Tique | art paper asks six questions to an artist about their work and inspiration.
This week: Ola Lanko.

Artist Ola Lanko
Lives in Amsterdam and Ghent
Website http://www.olalanko.com

How do you describe your own art practice?

I investigate and unfold ideas by creating photogenic installations and photographic projects. Being curious about parallel knowledge and histories constructed by images, I expand traditional approach to an image exploring its depth and complexity. Fascinated with the big data and free access to information, I use metaphors and references rearranging them in a new non-linear narrative. For my installations I use various materials, from daily objects to rare valuables. Installation is a peculiar medium; there is no hierarchy between the objects placed into a setting. Objects, images, decor are equalized and devaluated. In my installations I mix together images I make, archival materials, historical objects, valuables etc.

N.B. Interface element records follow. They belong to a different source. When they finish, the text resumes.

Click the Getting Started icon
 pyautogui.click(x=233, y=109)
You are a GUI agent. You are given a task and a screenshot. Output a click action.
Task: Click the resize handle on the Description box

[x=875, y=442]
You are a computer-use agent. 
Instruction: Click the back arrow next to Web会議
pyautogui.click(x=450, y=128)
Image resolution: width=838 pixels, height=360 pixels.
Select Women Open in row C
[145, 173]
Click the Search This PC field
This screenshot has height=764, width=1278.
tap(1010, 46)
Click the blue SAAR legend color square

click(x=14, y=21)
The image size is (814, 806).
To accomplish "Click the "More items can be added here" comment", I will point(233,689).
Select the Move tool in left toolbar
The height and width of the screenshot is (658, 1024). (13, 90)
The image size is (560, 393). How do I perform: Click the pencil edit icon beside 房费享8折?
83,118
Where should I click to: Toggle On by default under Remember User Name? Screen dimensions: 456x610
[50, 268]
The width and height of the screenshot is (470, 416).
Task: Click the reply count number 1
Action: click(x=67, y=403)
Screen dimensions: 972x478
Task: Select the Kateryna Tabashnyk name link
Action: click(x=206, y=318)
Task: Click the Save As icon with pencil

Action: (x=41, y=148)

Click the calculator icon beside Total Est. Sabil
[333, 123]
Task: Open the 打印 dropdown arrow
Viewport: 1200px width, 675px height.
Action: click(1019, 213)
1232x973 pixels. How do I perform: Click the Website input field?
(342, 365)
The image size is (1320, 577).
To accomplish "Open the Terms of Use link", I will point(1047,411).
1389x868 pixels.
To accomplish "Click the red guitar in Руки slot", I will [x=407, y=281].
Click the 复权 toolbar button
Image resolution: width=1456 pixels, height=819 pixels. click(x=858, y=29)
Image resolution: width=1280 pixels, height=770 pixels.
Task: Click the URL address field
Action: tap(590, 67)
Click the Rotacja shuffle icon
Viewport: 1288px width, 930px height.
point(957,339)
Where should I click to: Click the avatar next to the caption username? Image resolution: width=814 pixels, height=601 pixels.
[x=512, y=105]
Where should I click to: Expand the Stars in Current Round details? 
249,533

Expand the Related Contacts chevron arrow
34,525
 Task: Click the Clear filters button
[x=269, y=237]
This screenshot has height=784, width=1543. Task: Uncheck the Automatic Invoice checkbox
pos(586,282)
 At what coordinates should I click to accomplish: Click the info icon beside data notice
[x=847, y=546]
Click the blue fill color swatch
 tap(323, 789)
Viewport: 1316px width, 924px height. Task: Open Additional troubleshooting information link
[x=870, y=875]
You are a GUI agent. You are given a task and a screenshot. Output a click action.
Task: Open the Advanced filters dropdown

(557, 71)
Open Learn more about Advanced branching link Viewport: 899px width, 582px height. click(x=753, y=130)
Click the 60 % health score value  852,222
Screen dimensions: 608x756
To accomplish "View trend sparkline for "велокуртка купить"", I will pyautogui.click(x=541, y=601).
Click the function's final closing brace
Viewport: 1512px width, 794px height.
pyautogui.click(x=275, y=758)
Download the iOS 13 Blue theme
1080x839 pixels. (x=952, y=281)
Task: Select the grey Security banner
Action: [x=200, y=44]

I like to play with illusions and visual puzzles illustrating the complexity of the world that surrounds us, which is not always visible without an activation of a particular vision that I aim to evoke through my works.

What was your first experience with art?

It is difficult to tell. I can’t recall the moment. I do remember that the first conceptual work I honestly and totally understood was One and three chairs by Joseph Kosuth. It was an incredible sensation when everything came together. At that time I was a student at the Rietveld academy. I was in the third year so seems quite late for such an experience. Before that I could understand the value and importance of certain works but with Kosuth my understanding went beyond the rational it was a pure and sublime emotion. This piece helped me a lot to connect the dots and realize my interests and working method.

What is your greatest source of inspiration?

I am very easily inspired. Everything that I come across can potentially end up being a subject to explode through my works. I look around, read, browse, talk to people and observe, these observations trigger curiosity and inspire to start an investigation. I usually start from something small and than unfold it to something bigger and more general. Often I appropriate existing systems and terminology that derives from sociology, economics, biology and other sciences and use them as an underlying structure for my projects. This type of working helps me to build up my projects and fill in the parts I need to have the picture complete. Using exciting structures I give my works another layer of meaning mixing my artistic invention with reality.

What do you need in order to create your work?

I am not sure what I need but at this moment I have books, Internet, studio space, time and financial support. These things are definitely facilitating my work and simplifying the process. Comfortable environment, under the condition of responsible approach, spare some energies that can be used in making work rather than looking for the means to do so. But I also think that if I wouldn’t have these means I would find the way to work with what is there.

What are you working on at the moment?

I am working on various projects at the moment. Trying to be involved in many different activities. Besides more traditional understanding of an artistic practice I am also involved in semi-educational project, conversation series about art and visual literacy with citizens in Amsterdam. Together we are working on activation of a certain way of looking, triggering curiosity and interest in visual culture. At the moment, I am developing a pseudo-scientific handbook on data literary. The next part of the handbook on visual literacy I published couple of years ago. It is am artistic speculation upon a new set of skills that have to be acquired in order to navigate in contemporary world. And I work on a series of still lives and photogenic installations about the seven sins. Wherein I investigate the sides of human nature that have to be hidden and suppressed in order to have a well functioning society.

What work or artist has most recently surprised you?

Recently I spend a couple of days in Switzerland, visited a remote village isolated in the mountains. Village is an incredible example of well-preserved and capsulated comfortable society that seems to be far from any problems that are circulating in my everyday surrounding. Amazingly refined and surreal setting of the village, with no advertisements, garbage or any other sings of normality was striking and surprising. In the same moment when people are occupied with the growth of inequality, lack of sympathy and social anxiety towards the other, this place exist in another world, world that is free of any tension and misbalance. Beautify uncomfortable, puzzling and very inspiring.